=== The problem ===
Nothing in the records may be altered, so transcribe them exactly.

─── Given records

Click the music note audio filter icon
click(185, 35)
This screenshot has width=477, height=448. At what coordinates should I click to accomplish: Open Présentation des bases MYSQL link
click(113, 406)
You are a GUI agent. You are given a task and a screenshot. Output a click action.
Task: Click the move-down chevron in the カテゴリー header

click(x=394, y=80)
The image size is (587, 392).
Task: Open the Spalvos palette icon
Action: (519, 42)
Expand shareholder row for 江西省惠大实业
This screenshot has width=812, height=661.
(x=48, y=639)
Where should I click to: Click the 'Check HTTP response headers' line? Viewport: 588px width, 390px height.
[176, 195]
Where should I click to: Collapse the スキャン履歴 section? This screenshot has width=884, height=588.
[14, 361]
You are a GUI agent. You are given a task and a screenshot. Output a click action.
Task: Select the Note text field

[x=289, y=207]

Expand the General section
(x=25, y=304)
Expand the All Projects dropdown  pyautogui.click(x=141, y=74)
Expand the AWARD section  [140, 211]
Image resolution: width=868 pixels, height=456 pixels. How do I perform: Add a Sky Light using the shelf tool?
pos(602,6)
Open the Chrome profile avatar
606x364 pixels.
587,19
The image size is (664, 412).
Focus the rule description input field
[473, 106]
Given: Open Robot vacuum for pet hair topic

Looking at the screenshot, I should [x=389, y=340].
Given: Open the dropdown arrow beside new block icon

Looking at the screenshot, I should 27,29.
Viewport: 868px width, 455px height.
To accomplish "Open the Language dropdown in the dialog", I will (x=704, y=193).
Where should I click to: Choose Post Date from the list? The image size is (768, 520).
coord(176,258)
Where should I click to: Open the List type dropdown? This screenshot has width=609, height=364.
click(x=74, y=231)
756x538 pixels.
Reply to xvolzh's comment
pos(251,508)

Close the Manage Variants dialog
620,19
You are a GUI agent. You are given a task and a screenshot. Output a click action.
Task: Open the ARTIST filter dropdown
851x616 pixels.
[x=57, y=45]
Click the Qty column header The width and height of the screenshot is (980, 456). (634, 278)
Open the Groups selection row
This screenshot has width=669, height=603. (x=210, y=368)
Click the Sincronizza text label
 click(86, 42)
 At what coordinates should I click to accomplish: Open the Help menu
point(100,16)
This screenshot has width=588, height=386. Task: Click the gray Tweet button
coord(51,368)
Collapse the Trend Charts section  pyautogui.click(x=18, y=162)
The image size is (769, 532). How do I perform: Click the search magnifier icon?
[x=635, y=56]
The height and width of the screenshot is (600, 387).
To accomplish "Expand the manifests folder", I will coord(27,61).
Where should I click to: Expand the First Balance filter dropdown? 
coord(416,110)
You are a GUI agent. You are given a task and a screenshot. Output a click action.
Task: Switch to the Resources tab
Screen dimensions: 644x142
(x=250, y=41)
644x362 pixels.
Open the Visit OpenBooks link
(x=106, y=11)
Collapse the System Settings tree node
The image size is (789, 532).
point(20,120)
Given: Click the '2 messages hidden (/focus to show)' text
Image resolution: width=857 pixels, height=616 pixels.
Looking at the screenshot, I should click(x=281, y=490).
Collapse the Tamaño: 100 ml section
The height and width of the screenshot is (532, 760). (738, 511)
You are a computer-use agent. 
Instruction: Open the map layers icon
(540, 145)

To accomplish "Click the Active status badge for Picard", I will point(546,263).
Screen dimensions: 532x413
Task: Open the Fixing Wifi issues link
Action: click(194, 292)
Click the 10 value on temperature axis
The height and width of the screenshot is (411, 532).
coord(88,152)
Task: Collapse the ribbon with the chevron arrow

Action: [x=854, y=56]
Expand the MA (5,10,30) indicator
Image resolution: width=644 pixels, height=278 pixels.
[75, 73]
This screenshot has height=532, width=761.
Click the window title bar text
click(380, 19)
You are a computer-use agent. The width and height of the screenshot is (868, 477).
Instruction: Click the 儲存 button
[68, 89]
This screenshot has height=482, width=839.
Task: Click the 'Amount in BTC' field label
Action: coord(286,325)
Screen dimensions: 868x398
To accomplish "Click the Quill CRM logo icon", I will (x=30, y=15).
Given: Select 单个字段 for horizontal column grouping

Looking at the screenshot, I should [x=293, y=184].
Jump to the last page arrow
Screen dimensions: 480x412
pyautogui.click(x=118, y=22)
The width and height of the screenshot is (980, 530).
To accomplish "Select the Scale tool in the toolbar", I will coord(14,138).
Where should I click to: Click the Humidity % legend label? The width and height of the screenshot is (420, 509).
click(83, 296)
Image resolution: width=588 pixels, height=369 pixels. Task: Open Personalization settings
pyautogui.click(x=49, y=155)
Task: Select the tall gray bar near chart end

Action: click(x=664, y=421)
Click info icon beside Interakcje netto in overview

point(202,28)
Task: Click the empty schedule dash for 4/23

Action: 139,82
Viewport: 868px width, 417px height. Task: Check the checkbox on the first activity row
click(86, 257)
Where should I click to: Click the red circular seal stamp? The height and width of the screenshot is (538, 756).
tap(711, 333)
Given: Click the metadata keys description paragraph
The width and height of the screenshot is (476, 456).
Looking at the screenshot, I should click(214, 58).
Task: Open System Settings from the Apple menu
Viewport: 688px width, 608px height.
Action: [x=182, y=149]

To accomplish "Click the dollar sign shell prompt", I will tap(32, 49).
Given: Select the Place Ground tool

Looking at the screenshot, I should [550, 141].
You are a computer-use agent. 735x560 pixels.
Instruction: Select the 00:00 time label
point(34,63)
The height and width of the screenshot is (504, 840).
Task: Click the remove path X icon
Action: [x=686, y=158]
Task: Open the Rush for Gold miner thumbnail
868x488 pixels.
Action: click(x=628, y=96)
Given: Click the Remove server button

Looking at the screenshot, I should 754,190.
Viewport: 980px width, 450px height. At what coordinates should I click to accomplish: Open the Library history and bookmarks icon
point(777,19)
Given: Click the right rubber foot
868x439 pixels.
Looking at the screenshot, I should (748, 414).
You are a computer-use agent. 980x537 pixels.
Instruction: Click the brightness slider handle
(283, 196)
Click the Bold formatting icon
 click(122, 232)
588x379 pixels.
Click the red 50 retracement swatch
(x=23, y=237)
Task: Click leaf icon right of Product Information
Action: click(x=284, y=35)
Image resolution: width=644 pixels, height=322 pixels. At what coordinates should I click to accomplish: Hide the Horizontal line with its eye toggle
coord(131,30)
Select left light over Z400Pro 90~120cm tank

──────

=== Written answer ===
Click the music note audio filter icon
click(185, 35)
This screenshot has width=477, height=448. At what coordinates should I click to accomplish: Open Présentation des bases MYSQL link
click(113, 406)
You are a GUI agent. You are given a task and a screenshot. Output a click action.
Task: Click the move-down chevron in the カテゴリー header

click(x=394, y=80)
The image size is (587, 392).
Task: Open the Spalvos palette icon
Action: (519, 42)
Expand shareholder row for 江西省惠大实业
This screenshot has width=812, height=661.
(x=48, y=639)
Where should I click to: Click the 'Check HTTP response headers' line? Viewport: 588px width, 390px height.
[176, 195]
Where should I click to: Collapse the スキャン履歴 section? This screenshot has width=884, height=588.
[14, 361]
You are a GUI agent. You are given a task and a screenshot. Output a click action.
Task: Select the Note text field

[x=289, y=207]

Expand the General section
(x=25, y=304)
Expand the All Projects dropdown  pyautogui.click(x=141, y=74)
Expand the AWARD section  [140, 211]
Image resolution: width=868 pixels, height=456 pixels. How do I perform: Add a Sky Light using the shelf tool?
pos(602,6)
Open the Chrome profile avatar
606x364 pixels.
587,19
The image size is (664, 412).
Focus the rule description input field
[473, 106]
Given: Open Robot vacuum for pet hair topic

Looking at the screenshot, I should [x=389, y=340].
Given: Open the dropdown arrow beside new block icon

Looking at the screenshot, I should 27,29.
Viewport: 868px width, 455px height.
To accomplish "Open the Language dropdown in the dialog", I will (x=704, y=193).
Where should I click to: Choose Post Date from the list? The image size is (768, 520).
coord(176,258)
Where should I click to: Open the List type dropdown? This screenshot has width=609, height=364.
click(x=74, y=231)
756x538 pixels.
Reply to xvolzh's comment
pos(251,508)

Close the Manage Variants dialog
620,19
You are a GUI agent. You are given a task and a screenshot. Output a click action.
Task: Open the ARTIST filter dropdown
851x616 pixels.
[x=57, y=45]
Click the Qty column header The width and height of the screenshot is (980, 456). (634, 278)
Open the Groups selection row
This screenshot has width=669, height=603. (x=210, y=368)
Click the Sincronizza text label
 click(86, 42)
 At what coordinates should I click to accomplish: Open the Help menu
point(100,16)
This screenshot has width=588, height=386. Task: Click the gray Tweet button
coord(51,368)
Collapse the Trend Charts section  pyautogui.click(x=18, y=162)
The image size is (769, 532). How do I perform: Click the search magnifier icon?
[x=635, y=56]
The height and width of the screenshot is (600, 387).
To accomplish "Expand the manifests folder", I will coord(27,61).
Where should I click to: Expand the First Balance filter dropdown? 
coord(416,110)
You are a GUI agent. You are given a task and a screenshot. Output a click action.
Task: Switch to the Resources tab
Screen dimensions: 644x142
(x=250, y=41)
644x362 pixels.
Open the Visit OpenBooks link
(x=106, y=11)
Collapse the System Settings tree node
The image size is (789, 532).
point(20,120)
Given: Click the '2 messages hidden (/focus to show)' text
Image resolution: width=857 pixels, height=616 pixels.
Looking at the screenshot, I should click(x=281, y=490).
Collapse the Tamaño: 100 ml section
The height and width of the screenshot is (532, 760). (738, 511)
You are a computer-use agent. 
Instruction: Open the map layers icon
(540, 145)

To accomplish "Click the Active status badge for Picard", I will point(546,263).
Screen dimensions: 532x413
Task: Open the Fixing Wifi issues link
Action: click(194, 292)
Click the 10 value on temperature axis
The height and width of the screenshot is (411, 532).
coord(88,152)
Task: Collapse the ribbon with the chevron arrow

Action: [x=854, y=56]
Expand the MA (5,10,30) indicator
Image resolution: width=644 pixels, height=278 pixels.
[75, 73]
This screenshot has height=532, width=761.
Click the window title bar text
click(380, 19)
You are a computer-use agent. The width and height of the screenshot is (868, 477).
Instruction: Click the 儲存 button
[68, 89]
This screenshot has height=482, width=839.
Task: Click the 'Amount in BTC' field label
Action: coord(286,325)
Screen dimensions: 868x398
To accomplish "Click the Quill CRM logo icon", I will (x=30, y=15).
Given: Select 单个字段 for horizontal column grouping

Looking at the screenshot, I should [x=293, y=184].
Jump to the last page arrow
Screen dimensions: 480x412
pyautogui.click(x=118, y=22)
The width and height of the screenshot is (980, 530).
To accomplish "Select the Scale tool in the toolbar", I will coord(14,138).
Where should I click to: Click the Humidity % legend label? The width and height of the screenshot is (420, 509).
click(83, 296)
Image resolution: width=588 pixels, height=369 pixels. Task: Open Personalization settings
pyautogui.click(x=49, y=155)
Task: Select the tall gray bar near chart end

Action: click(x=664, y=421)
Click info icon beside Interakcje netto in overview

point(202,28)
Task: Click the empty schedule dash for 4/23

Action: 139,82
Viewport: 868px width, 417px height. Task: Check the checkbox on the first activity row
click(86, 257)
Where should I click to: Click the red circular seal stamp? The height and width of the screenshot is (538, 756).
tap(711, 333)
Given: Click the metadata keys description paragraph
The width and height of the screenshot is (476, 456).
Looking at the screenshot, I should click(214, 58).
Task: Open System Settings from the Apple menu
Viewport: 688px width, 608px height.
Action: [x=182, y=149]

To accomplish "Click the dollar sign shell prompt", I will tap(32, 49).
Given: Select the Place Ground tool

Looking at the screenshot, I should [550, 141].
You are a computer-use agent. 735x560 pixels.
Instruction: Select the 00:00 time label
point(34,63)
The height and width of the screenshot is (504, 840).
Task: Click the remove path X icon
Action: [x=686, y=158]
Task: Open the Rush for Gold miner thumbnail
868x488 pixels.
Action: click(x=628, y=96)
Given: Click the Remove server button

Looking at the screenshot, I should 754,190.
Viewport: 980px width, 450px height. At what coordinates should I click to accomplish: Open the Library history and bookmarks icon
point(777,19)
Given: Click the right rubber foot
868x439 pixels.
Looking at the screenshot, I should (748, 414).
You are a computer-use agent. 980x537 pixels.
Instruction: Click the brightness slider handle
(283, 196)
Click the Bold formatting icon
 click(122, 232)
588x379 pixels.
Click the red 50 retracement swatch
(x=23, y=237)
Task: Click leaf icon right of Product Information
Action: click(x=284, y=35)
Image resolution: width=644 pixels, height=322 pixels. At what coordinates should I click to accomplish: Hide the Horizontal line with its eye toggle
coord(131,30)
Select left light over Z400Pro 90~120cm tank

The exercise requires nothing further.